Die Überalterung wurde vor allem in Gebieten mit geringer Siedlungsdichte durch die große Abwanderungswelle vorrangig junger, gut ausgebildeter Frauen langfristig verstärkt. Das traf insbesondere den Nordosten. So ist die Alterungsrate in Mecklenburg-Vorpommern um ein Vielfaches höher als in vergleichbaren Regionen in Westdeutschland. Daher ist gerade dort die Fachkräfte- und Nachfolgesicherung für Unternehmen das entscheidende Erfolgskriterium für den Erhalt der wirtschaftlichen Stabilität.

In den meist ländlich geprägten Regionen des Ostens, wo hauptsächlich Kleinst- und Kleinunternehmen die Wirtschaft dominieren, müssen wir unser Augenmerk auf die vorhandenen Stärken richten und diese konsolidieren und ausbauen. So könnte eine Chance darin liegen, Hochtechnologiestandorte gezielt an traditionelle, meist arbeitsintensive Wirtschafts- und Dienstleistungsgewerbe in der Gegend anzudocken. Ein Beispiel dafür ist die arbeitsintensive Gesundheitsbranche: Kombiniert mit innovativer Medizin- und Orthopädietechnik können in einer Region auch Arbeitsangebote für hochqualifizierte Fachkräfte entstehen – und eine verbesserte Versorgung der Patienten hilft der Branche, sich weiter zu entwickeln.

Blicken wir auf die Kreativwirtschaft: Kreative bringen sich meist aktiv in ansässige Einrichtungen ein und helfen so, die vorhandene Kultur- und Bildungslandschaft weiter auszubauen und zu gestalten. Die grundlegende Voraussetzung dafür ist aber ein adäquater Breitbandausbau, der zügig umgesetzt werden muss. Auch eine auf neue Anforderungen reagierende Hoch- und Fachschullandschaft, die hochqualifiziertes Personal ausbildet und bei Innovationsvorhaben als Partner zur Seite steht, ist für die Entwicklung in der Breite des gesamten Ostens notwendig.

Die Unternehmen sind oft der Anker vor Ort und übernehmen auch soziale Verantwortung. 

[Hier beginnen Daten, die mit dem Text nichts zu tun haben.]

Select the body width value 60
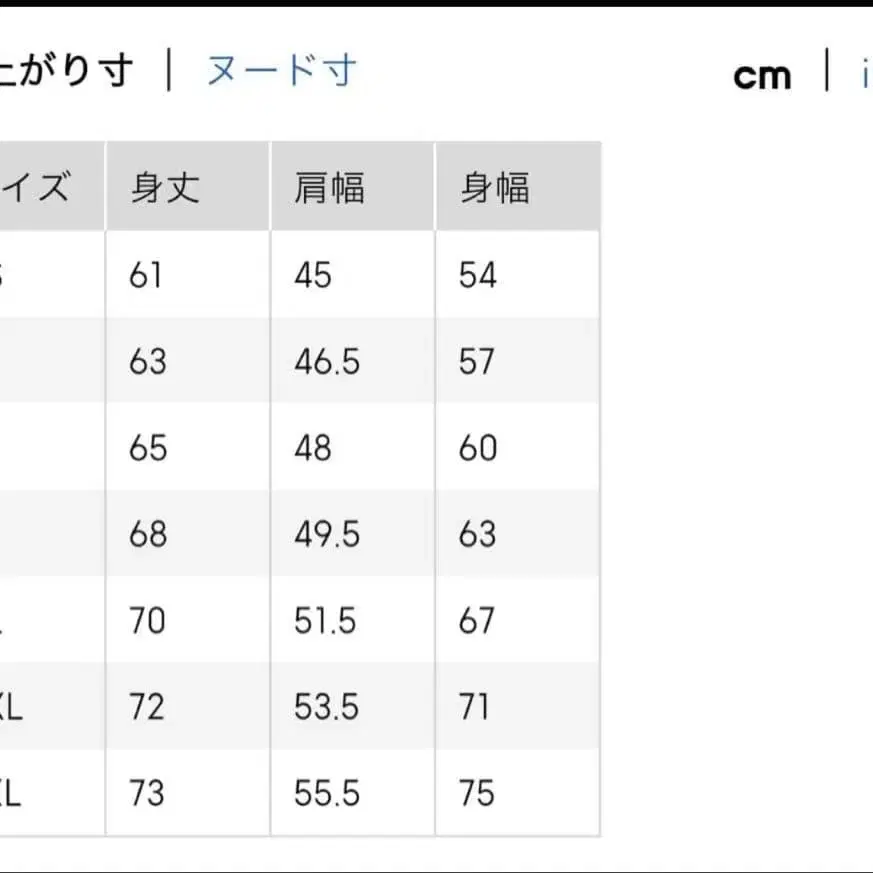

Es gilt, angemessene Mindeststandards in Bildung und Kinderbetreuung, Kultur, Gesundheit und dem öffentlichen Nahverkehr zu etablieren und langfristig zu sichern. Gut ausgebildete Fachkräfte lassen sich an solchen Orten nieder, die ihnen und ihren Familien die Möglichkeit geben, sich zu entwickeln. Und Unternehmen, die solche Fachkräfte einstellen, bauen Brücken in die Regionen – denn in den Unternehmen ist nicht die Herkunft, sondern die Arbeitsleistung entscheidend. Diese Aufgeschlossenheit und eine Affinität der Wirtschaft zu Fortschritt und Entwicklung sind ein wertvolles Potenzial bei der Gestaltung von Gesellschaft: So wird Vielfalt ermöglicht. Die Unternehmen sind oft der Anker vor Ort und übernehmen auch soziale Verantwortung. Sei es im Fußballclub, bei der Freiwilligen Feuerwehr oder auch bei der Ausbildung von Einwanderern.

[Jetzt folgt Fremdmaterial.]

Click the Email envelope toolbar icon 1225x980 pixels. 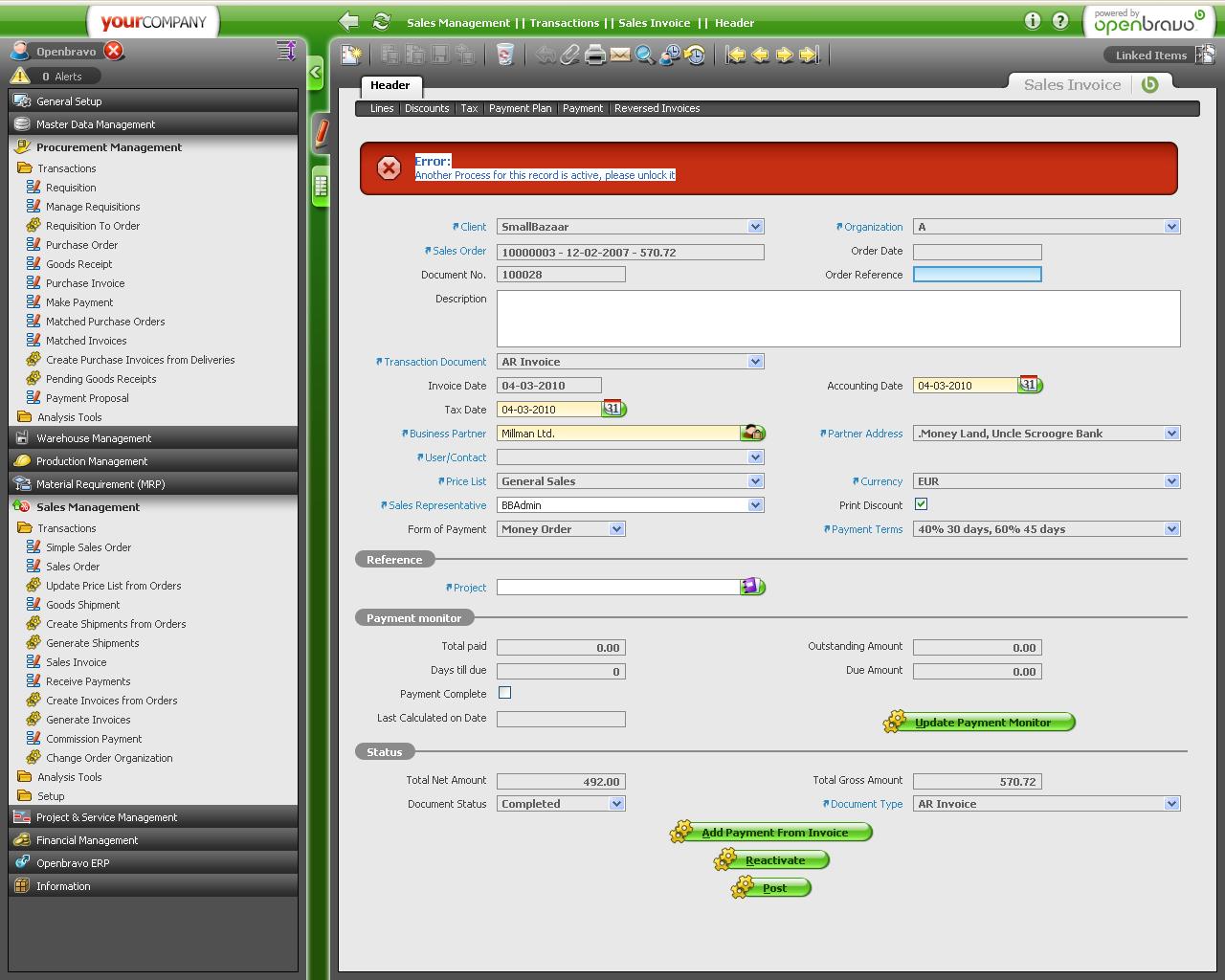(620, 56)

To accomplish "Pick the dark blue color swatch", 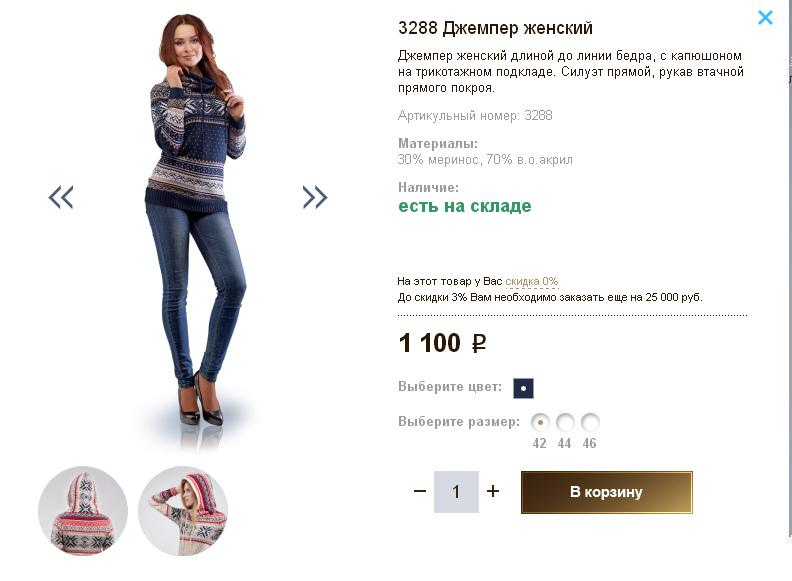I will point(523,388).
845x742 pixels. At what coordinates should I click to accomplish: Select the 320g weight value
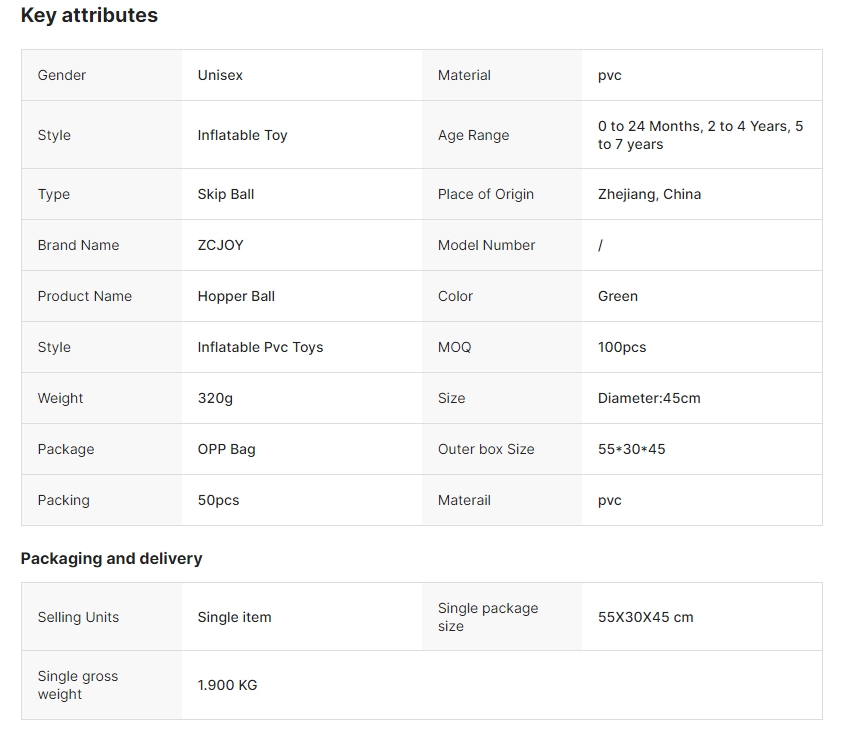tap(215, 398)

Ein Blick zu unseren europäischen Nachbarn zeigt, dass auch dort in ländlichen Regionen ähnliche Probleme zu bewältigen sind. Das Ziel, Regional- und Städtepartnerschaften weiter zu stärken und zu fördern, könnte daher wichtige Impulse geben.

Und ja, es gibt sie, die ostdeutschen Erfolgsgeschichten: Beispielsweise HNP-Mikrosysteme in Schwerin, gegründet in der Nachwendezeit von zwei Ingenieuren des Fraunhofer-Instituts in Stuttgart, stellt mit heute 75 Beschäftigten Präzisionspumpen her, die in der ganzen Welt Absatz finden. Das expandierende Unternehmen ist regional sehr gut verankert und vernetzt, insbesondere mit der Wismarer Hochschule. Dann sind da die Eigentümer von Jackle & Heidi, die mit ihrer Bioeisproduktion von Neubrandenburg aus ganz Mecklenburg-Vorpommern beliefern – und dafür Berlin verließen.

Beispiele wie diese gibt es in allen ostdeutschen Bundesländern – und sie machen berechtigte Hoffnung.

Wir müssen die Vielfalt und Veränderung jetzt gestalten.